#### Data provided:
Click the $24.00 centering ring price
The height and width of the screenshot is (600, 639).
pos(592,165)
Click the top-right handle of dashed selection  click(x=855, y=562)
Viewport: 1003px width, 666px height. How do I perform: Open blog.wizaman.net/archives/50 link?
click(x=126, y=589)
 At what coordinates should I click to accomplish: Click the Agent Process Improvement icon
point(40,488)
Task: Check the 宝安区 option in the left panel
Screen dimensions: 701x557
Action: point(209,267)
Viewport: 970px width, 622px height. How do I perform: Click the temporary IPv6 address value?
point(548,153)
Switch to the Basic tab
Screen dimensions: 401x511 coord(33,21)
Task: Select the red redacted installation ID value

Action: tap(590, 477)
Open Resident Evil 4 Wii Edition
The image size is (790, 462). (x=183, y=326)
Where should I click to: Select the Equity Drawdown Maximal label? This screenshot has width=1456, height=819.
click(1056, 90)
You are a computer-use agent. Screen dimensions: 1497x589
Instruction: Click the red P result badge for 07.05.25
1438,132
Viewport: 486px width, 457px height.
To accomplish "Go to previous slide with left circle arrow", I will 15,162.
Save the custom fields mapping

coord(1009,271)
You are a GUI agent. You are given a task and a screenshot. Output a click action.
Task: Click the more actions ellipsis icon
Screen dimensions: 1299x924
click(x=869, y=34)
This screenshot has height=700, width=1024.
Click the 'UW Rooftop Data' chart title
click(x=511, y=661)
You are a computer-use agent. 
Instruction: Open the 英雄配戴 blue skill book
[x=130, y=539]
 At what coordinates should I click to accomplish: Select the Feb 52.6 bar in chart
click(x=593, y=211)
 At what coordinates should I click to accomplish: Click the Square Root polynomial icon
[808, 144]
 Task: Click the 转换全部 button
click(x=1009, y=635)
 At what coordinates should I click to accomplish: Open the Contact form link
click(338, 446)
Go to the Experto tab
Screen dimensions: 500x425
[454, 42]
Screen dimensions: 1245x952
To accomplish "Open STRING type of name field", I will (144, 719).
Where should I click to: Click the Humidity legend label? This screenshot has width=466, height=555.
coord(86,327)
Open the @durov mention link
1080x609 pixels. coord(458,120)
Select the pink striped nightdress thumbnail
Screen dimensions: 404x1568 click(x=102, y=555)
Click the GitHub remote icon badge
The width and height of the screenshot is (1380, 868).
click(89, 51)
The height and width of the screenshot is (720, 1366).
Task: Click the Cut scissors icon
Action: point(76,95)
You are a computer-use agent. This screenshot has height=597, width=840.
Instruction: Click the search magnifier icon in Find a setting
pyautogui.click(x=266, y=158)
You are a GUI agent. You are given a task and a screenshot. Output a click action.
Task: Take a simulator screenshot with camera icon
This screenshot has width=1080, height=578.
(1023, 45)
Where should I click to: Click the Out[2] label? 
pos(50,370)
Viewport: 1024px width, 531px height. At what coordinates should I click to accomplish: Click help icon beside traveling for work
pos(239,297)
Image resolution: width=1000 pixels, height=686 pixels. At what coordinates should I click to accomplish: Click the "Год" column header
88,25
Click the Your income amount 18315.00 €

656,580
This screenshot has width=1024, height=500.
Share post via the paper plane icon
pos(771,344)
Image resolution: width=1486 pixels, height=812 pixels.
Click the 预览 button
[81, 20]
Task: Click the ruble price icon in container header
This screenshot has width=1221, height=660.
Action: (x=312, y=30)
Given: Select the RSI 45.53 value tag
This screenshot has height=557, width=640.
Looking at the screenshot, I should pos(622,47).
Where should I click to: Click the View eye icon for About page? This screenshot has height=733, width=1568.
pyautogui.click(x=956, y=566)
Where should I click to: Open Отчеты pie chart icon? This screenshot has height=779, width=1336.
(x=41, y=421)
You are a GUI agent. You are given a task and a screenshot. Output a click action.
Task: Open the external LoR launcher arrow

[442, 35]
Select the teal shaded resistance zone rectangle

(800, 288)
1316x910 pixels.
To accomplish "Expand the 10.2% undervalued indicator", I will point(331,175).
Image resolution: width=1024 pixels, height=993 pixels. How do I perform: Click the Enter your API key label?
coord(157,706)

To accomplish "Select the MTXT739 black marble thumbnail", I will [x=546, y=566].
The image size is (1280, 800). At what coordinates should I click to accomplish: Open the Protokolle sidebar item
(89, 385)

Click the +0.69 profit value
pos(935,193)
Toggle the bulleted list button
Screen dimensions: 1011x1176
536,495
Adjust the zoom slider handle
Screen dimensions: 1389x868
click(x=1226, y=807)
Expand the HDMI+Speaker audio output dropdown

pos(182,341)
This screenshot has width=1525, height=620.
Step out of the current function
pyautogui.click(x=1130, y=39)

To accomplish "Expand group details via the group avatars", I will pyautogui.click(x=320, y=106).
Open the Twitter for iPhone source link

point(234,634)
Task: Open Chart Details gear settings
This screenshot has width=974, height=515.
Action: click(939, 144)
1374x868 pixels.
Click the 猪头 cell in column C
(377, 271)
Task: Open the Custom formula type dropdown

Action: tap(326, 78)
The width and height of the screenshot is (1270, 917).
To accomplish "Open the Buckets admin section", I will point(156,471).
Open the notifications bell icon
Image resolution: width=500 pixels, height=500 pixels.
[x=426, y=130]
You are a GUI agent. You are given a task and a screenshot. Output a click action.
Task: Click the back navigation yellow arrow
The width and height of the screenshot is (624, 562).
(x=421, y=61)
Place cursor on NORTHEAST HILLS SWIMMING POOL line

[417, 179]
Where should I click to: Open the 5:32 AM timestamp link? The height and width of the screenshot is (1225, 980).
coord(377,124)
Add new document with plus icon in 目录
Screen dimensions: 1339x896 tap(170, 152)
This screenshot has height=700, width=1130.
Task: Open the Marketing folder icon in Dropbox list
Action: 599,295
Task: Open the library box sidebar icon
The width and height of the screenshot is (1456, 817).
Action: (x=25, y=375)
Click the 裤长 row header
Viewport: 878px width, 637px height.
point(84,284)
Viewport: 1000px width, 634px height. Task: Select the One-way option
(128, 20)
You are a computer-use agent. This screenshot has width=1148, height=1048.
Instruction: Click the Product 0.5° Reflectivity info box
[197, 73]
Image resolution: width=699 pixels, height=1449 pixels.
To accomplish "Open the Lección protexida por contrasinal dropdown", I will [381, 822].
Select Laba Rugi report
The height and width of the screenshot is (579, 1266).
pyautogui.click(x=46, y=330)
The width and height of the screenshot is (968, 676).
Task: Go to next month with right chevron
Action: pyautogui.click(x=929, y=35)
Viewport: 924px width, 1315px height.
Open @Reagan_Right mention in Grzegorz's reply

#### Set problem:
Lay out every line of the records above as a numbered list, leaving out the blank lines.

#### Solution to the problem:
1. Click the $24.00 centering ring price
2. The height and width of the screenshot is (600, 639).
3. pos(592,165)
4. Click the top-right handle of dashed selection  click(x=855, y=562)
5. Viewport: 1003px width, 666px height. How do I perform: Open blog.wizaman.net/archives/50 link?
6. click(x=126, y=589)
7.  At what coordinates should I click to accomplish: Click the Agent Process Improvement icon
8. point(40,488)
9. Task: Check the 宝安区 option in the left panel
10. Screen dimensions: 701x557
11. Action: point(209,267)
12. Viewport: 970px width, 622px height. How do I perform: Click the temporary IPv6 address value?
13. point(548,153)
14. Switch to the Basic tab
15. Screen dimensions: 401x511 coord(33,21)
16. Task: Select the red redacted installation ID value
17. Action: tap(590, 477)
18. Open Resident Evil 4 Wii Edition
19. The image size is (790, 462). (x=183, y=326)
20. Where should I click to: Select the Equity Drawdown Maximal label? This screenshot has width=1456, height=819.
21. click(1056, 90)
22. You are a computer-use agent. Screen dimensions: 1497x589
23. Instruction: Click the red P result badge for 07.05.25
24. 1438,132
25. Viewport: 486px width, 457px height.
26. To accomplish "Go to previous slide with left circle arrow", I will 15,162.
27. Save the custom fields mapping
28. coord(1009,271)
29. You are a GUI agent. You are given a task and a screenshot. Output a click action.
30. Task: Click the more actions ellipsis icon
31. Screen dimensions: 1299x924
32. click(x=869, y=34)
33. This screenshot has height=700, width=1024.
34. Click the 'UW Rooftop Data' chart title
35. click(x=511, y=661)
36. You are a computer-use agent. 
37. Instruction: Open the 英雄配戴 blue skill book
38. [x=130, y=539]
39.  At what coordinates should I click to accomplish: Select the Feb 52.6 bar in chart
40. click(x=593, y=211)
41.  At what coordinates should I click to accomplish: Click the Square Root polynomial icon
42. [808, 144]
43.  Task: Click the 转换全部 button
44. click(x=1009, y=635)
45.  At what coordinates should I click to accomplish: Open the Contact form link
46. click(338, 446)
47. Go to the Experto tab
48. Screen dimensions: 500x425
49. [454, 42]
50. Screen dimensions: 1245x952
51. To accomplish "Open STRING type of name field", I will (144, 719).
52. Where should I click to: Click the Humidity legend label? This screenshot has width=466, height=555.
53. coord(86,327)
54. Open the @durov mention link
55. 1080x609 pixels. coord(458,120)
56. Select the pink striped nightdress thumbnail
57. Screen dimensions: 404x1568 click(x=102, y=555)
58. Click the GitHub remote icon badge
59. The width and height of the screenshot is (1380, 868).
60. click(89, 51)
61. The height and width of the screenshot is (720, 1366).
62. Task: Click the Cut scissors icon
63. Action: point(76,95)
64. You are a computer-use agent. This screenshot has height=597, width=840.
65. Instruction: Click the search magnifier icon in Find a setting
66. pyautogui.click(x=266, y=158)
67. You are a GUI agent. You are given a task and a screenshot. Output a click action.
68. Task: Take a simulator screenshot with camera icon
69. This screenshot has width=1080, height=578.
70. (1023, 45)
71. Where should I click to: Click the Out[2] label? 
72. pos(50,370)
73. Viewport: 1024px width, 531px height. At what coordinates should I click to accomplish: Click help icon beside traveling for work
74. pos(239,297)
75. Image resolution: width=1000 pixels, height=686 pixels. At what coordinates should I click to accomplish: Click the "Год" column header
76. 88,25
77. Click the Your income amount 18315.00 €
78. 656,580
79. This screenshot has width=1024, height=500.
80. Share post via the paper plane icon
81. pos(771,344)
82. Image resolution: width=1486 pixels, height=812 pixels.
83. Click the 预览 button
84. [81, 20]
85. Task: Click the ruble price icon in container header
86. This screenshot has width=1221, height=660.
87. Action: (x=312, y=30)
88. Given: Select the RSI 45.53 value tag
89. This screenshot has height=557, width=640.
90. Looking at the screenshot, I should pos(622,47).
91. Where should I click to: Click the View eye icon for About page? This screenshot has height=733, width=1568.
92. pyautogui.click(x=956, y=566)
93. Where should I click to: Open Отчеты pie chart icon? This screenshot has height=779, width=1336.
94. (x=41, y=421)
95. You are a GUI agent. You are given a task and a screenshot. Output a click action.
96. Task: Open the external LoR launcher arrow
97. [442, 35]
98. Select the teal shaded resistance zone rectangle
99. (800, 288)
100. 1316x910 pixels.
101. To accomplish "Expand the 10.2% undervalued indicator", I will point(331,175).
102. Image resolution: width=1024 pixels, height=993 pixels. How do I perform: Click the Enter your API key label?
103. coord(157,706)
104. To accomplish "Select the MTXT739 black marble thumbnail", I will [x=546, y=566].
105. The image size is (1280, 800). At what coordinates should I click to accomplish: Open the Protokolle sidebar item
106. (89, 385)
107. Click the +0.69 profit value
108. pos(935,193)
109. Toggle the bulleted list button
110. Screen dimensions: 1011x1176
111. 536,495
112. Adjust the zoom slider handle
113. Screen dimensions: 1389x868
114. click(x=1226, y=807)
115. Expand the HDMI+Speaker audio output dropdown
116. pos(182,341)
117. This screenshot has width=1525, height=620.
118. Step out of the current function
119. pyautogui.click(x=1130, y=39)
120. To accomplish "Expand group details via the group avatars", I will pyautogui.click(x=320, y=106).
121. Open the Twitter for iPhone source link
122. point(234,634)
123. Task: Open Chart Details gear settings
124. This screenshot has width=974, height=515.
125. Action: click(939, 144)
126. 1374x868 pixels.
127. Click the 猪头 cell in column C
128. (377, 271)
129. Task: Open the Custom formula type dropdown
130. Action: tap(326, 78)
131. The width and height of the screenshot is (1270, 917).
132. To accomplish "Open the Buckets admin section", I will point(156,471).
133. Open the notifications bell icon
134. Image resolution: width=500 pixels, height=500 pixels.
135. [x=426, y=130]
136. You are a GUI agent. You are given a task and a screenshot. Output a click action.
137. Task: Click the back navigation yellow arrow
138. The width and height of the screenshot is (624, 562).
139. (x=421, y=61)
140. Place cursor on NORTHEAST HILLS SWIMMING POOL line
141. [417, 179]
142. Where should I click to: Open the 5:32 AM timestamp link? The height and width of the screenshot is (1225, 980).
143. coord(377,124)
144. Add new document with plus icon in 目录
145. Screen dimensions: 1339x896 tap(170, 152)
146. This screenshot has height=700, width=1130.
147. Task: Open the Marketing folder icon in Dropbox list
148. Action: 599,295
149. Task: Open the library box sidebar icon
150. The width and height of the screenshot is (1456, 817).
151. Action: (x=25, y=375)
152. Click the 裤长 row header
153. Viewport: 878px width, 637px height.
154. point(84,284)
155. Viewport: 1000px width, 634px height. Task: Select the One-way option
156. (128, 20)
157. You are a computer-use agent. This screenshot has width=1148, height=1048.
158. Instruction: Click the Product 0.5° Reflectivity info box
159. [197, 73]
160. Image resolution: width=699 pixels, height=1449 pixels.
161. To accomplish "Open the Lección protexida por contrasinal dropdown", I will [381, 822].
162. Select Laba Rugi report
163. The height and width of the screenshot is (579, 1266).
164. pyautogui.click(x=46, y=330)
165. The width and height of the screenshot is (968, 676).
166. Task: Go to next month with right chevron
167. Action: pyautogui.click(x=929, y=35)
168. Viewport: 924px width, 1315px height.
169. Open @Reagan_Right mention in Grzegorz's reply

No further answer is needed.